» INFORMATION SUPPLIED

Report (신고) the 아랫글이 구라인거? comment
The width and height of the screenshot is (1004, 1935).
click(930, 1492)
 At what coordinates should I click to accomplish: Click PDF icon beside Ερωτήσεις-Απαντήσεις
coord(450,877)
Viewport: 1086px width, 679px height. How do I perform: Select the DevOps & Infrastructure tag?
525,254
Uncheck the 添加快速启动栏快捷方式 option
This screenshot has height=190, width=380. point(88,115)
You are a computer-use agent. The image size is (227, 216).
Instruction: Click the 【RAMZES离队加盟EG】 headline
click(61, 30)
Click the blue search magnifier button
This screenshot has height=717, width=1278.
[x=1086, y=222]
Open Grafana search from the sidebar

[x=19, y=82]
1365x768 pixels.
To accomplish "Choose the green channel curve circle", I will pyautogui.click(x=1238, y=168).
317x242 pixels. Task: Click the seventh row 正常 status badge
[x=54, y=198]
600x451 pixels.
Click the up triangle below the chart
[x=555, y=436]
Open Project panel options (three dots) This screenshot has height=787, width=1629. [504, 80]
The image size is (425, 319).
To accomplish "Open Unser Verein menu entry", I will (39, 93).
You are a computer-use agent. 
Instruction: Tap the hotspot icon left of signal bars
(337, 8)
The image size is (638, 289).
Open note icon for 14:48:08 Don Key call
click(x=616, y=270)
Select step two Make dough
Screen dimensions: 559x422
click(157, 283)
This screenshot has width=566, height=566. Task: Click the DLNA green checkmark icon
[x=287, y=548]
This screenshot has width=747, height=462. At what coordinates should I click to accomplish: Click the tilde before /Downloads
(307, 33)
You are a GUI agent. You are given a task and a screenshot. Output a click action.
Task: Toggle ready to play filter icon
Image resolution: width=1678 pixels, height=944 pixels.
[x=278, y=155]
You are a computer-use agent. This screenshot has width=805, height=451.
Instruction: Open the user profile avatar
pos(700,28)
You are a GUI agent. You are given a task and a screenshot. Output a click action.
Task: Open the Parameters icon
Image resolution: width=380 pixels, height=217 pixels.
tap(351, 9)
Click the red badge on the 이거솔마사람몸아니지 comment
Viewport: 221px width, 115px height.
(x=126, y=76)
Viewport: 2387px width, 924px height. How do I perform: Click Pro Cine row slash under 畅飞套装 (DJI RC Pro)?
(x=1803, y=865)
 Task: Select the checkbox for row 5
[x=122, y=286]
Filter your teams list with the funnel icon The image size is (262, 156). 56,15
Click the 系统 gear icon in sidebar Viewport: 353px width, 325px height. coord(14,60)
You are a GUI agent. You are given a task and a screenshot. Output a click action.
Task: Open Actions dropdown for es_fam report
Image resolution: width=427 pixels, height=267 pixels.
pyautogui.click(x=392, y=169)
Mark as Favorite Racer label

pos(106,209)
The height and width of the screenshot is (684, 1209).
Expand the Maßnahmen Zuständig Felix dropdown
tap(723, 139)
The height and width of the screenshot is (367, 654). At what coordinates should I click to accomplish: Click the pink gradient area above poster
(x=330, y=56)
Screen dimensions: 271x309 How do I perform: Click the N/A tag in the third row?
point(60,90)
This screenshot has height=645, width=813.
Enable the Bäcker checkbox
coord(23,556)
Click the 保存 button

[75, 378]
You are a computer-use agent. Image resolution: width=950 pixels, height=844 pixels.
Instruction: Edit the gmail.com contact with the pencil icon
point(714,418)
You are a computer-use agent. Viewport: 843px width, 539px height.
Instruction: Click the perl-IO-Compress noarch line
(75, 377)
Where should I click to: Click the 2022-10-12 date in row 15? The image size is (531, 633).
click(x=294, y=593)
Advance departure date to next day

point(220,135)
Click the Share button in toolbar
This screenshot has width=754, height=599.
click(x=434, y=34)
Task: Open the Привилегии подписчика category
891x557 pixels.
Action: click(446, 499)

» EXERCISE
Arrange every line of the rows above as a Markdown table with the columns "No." and "Line", numbering the lines in order and leaving out blank lines.

» IN RESPONSE
| No. | Line |
|---|---|
| 1 | Report (신고) the 아랫글이 구라인거? comment |
| 2 | The width and height of the screenshot is (1004, 1935). |
| 3 | click(930, 1492) |
| 4 |  At what coordinates should I click to accomplish: Click PDF icon beside Ερωτήσεις-Απαντήσεις |
| 5 | coord(450,877) |
| 6 | Viewport: 1086px width, 679px height. How do I perform: Select the DevOps & Infrastructure tag? |
| 7 | 525,254 |
| 8 | Uncheck the 添加快速启动栏快捷方式 option |
| 9 | This screenshot has height=190, width=380. point(88,115) |
| 10 | You are a computer-use agent. The image size is (227, 216). |
| 11 | Instruction: Click the 【RAMZES离队加盟EG】 headline |
| 12 | click(61, 30) |
| 13 | Click the blue search magnifier button |
| 14 | This screenshot has height=717, width=1278. |
| 15 | [x=1086, y=222] |
| 16 | Open Grafana search from the sidebar |
| 17 | [x=19, y=82] |
| 18 | 1365x768 pixels. |
| 19 | To accomplish "Choose the green channel curve circle", I will pyautogui.click(x=1238, y=168). |
| 20 | 317x242 pixels. Task: Click the seventh row 正常 status badge |
| 21 | [x=54, y=198] |
| 22 | 600x451 pixels. |
| 23 | Click the up triangle below the chart |
| 24 | [x=555, y=436] |
| 25 | Open Project panel options (three dots) This screenshot has height=787, width=1629. [504, 80] |
| 26 | The image size is (425, 319). |
| 27 | To accomplish "Open Unser Verein menu entry", I will (39, 93). |
| 28 | You are a computer-use agent.  |
| 29 | Instruction: Tap the hotspot icon left of signal bars |
| 30 | (337, 8) |
| 31 | The image size is (638, 289). |
| 32 | Open note icon for 14:48:08 Don Key call |
| 33 | click(x=616, y=270) |
| 34 | Select step two Make dough |
| 35 | Screen dimensions: 559x422 |
| 36 | click(157, 283) |
| 37 | This screenshot has width=566, height=566. Task: Click the DLNA green checkmark icon |
| 38 | [x=287, y=548] |
| 39 | This screenshot has width=747, height=462. At what coordinates should I click to accomplish: Click the tilde before /Downloads |
| 40 | (307, 33) |
| 41 | You are a GUI agent. You are given a task and a screenshot. Output a click action. |
| 42 | Task: Toggle ready to play filter icon |
| 43 | Image resolution: width=1678 pixels, height=944 pixels. |
| 44 | [x=278, y=155] |
| 45 | You are a computer-use agent. This screenshot has width=805, height=451. |
| 46 | Instruction: Open the user profile avatar |
| 47 | pos(700,28) |
| 48 | You are a GUI agent. You are given a task and a screenshot. Output a click action. |
| 49 | Task: Open the Parameters icon |
| 50 | Image resolution: width=380 pixels, height=217 pixels. |
| 51 | tap(351, 9) |
| 52 | Click the red badge on the 이거솔마사람몸아니지 comment |
| 53 | Viewport: 221px width, 115px height. |
| 54 | (x=126, y=76) |
| 55 | Viewport: 2387px width, 924px height. How do I perform: Click Pro Cine row slash under 畅飞套装 (DJI RC Pro)? |
| 56 | (x=1803, y=865) |
| 57 |  Task: Select the checkbox for row 5 |
| 58 | [x=122, y=286] |
| 59 | Filter your teams list with the funnel icon The image size is (262, 156). 56,15 |
| 60 | Click the 系统 gear icon in sidebar Viewport: 353px width, 325px height. coord(14,60) |
| 61 | You are a GUI agent. You are given a task and a screenshot. Output a click action. |
| 62 | Task: Open Actions dropdown for es_fam report |
| 63 | Image resolution: width=427 pixels, height=267 pixels. |
| 64 | pyautogui.click(x=392, y=169) |
| 65 | Mark as Favorite Racer label |
| 66 | pos(106,209) |
| 67 | The height and width of the screenshot is (684, 1209). |
| 68 | Expand the Maßnahmen Zuständig Felix dropdown |
| 69 | tap(723, 139) |
| 70 | The height and width of the screenshot is (367, 654). At what coordinates should I click to accomplish: Click the pink gradient area above poster |
| 71 | (x=330, y=56) |
| 72 | Screen dimensions: 271x309 How do I perform: Click the N/A tag in the third row? |
| 73 | point(60,90) |
| 74 | This screenshot has height=645, width=813. |
| 75 | Enable the Bäcker checkbox |
| 76 | coord(23,556) |
| 77 | Click the 保存 button |
| 78 | [75, 378] |
| 79 | You are a computer-use agent. Image resolution: width=950 pixels, height=844 pixels. |
| 80 | Instruction: Edit the gmail.com contact with the pencil icon |
| 81 | point(714,418) |
| 82 | You are a computer-use agent. Viewport: 843px width, 539px height. |
| 83 | Instruction: Click the perl-IO-Compress noarch line |
| 84 | (75, 377) |
| 85 | Where should I click to: Click the 2022-10-12 date in row 15? The image size is (531, 633). |
| 86 | click(x=294, y=593) |
| 87 | Advance departure date to next day |
| 88 | point(220,135) |
| 89 | Click the Share button in toolbar |
| 90 | This screenshot has width=754, height=599. |
| 91 | click(x=434, y=34) |
| 92 | Task: Open the Привилегии подписчика category |
| 93 | 891x557 pixels. |
| 94 | Action: click(446, 499) |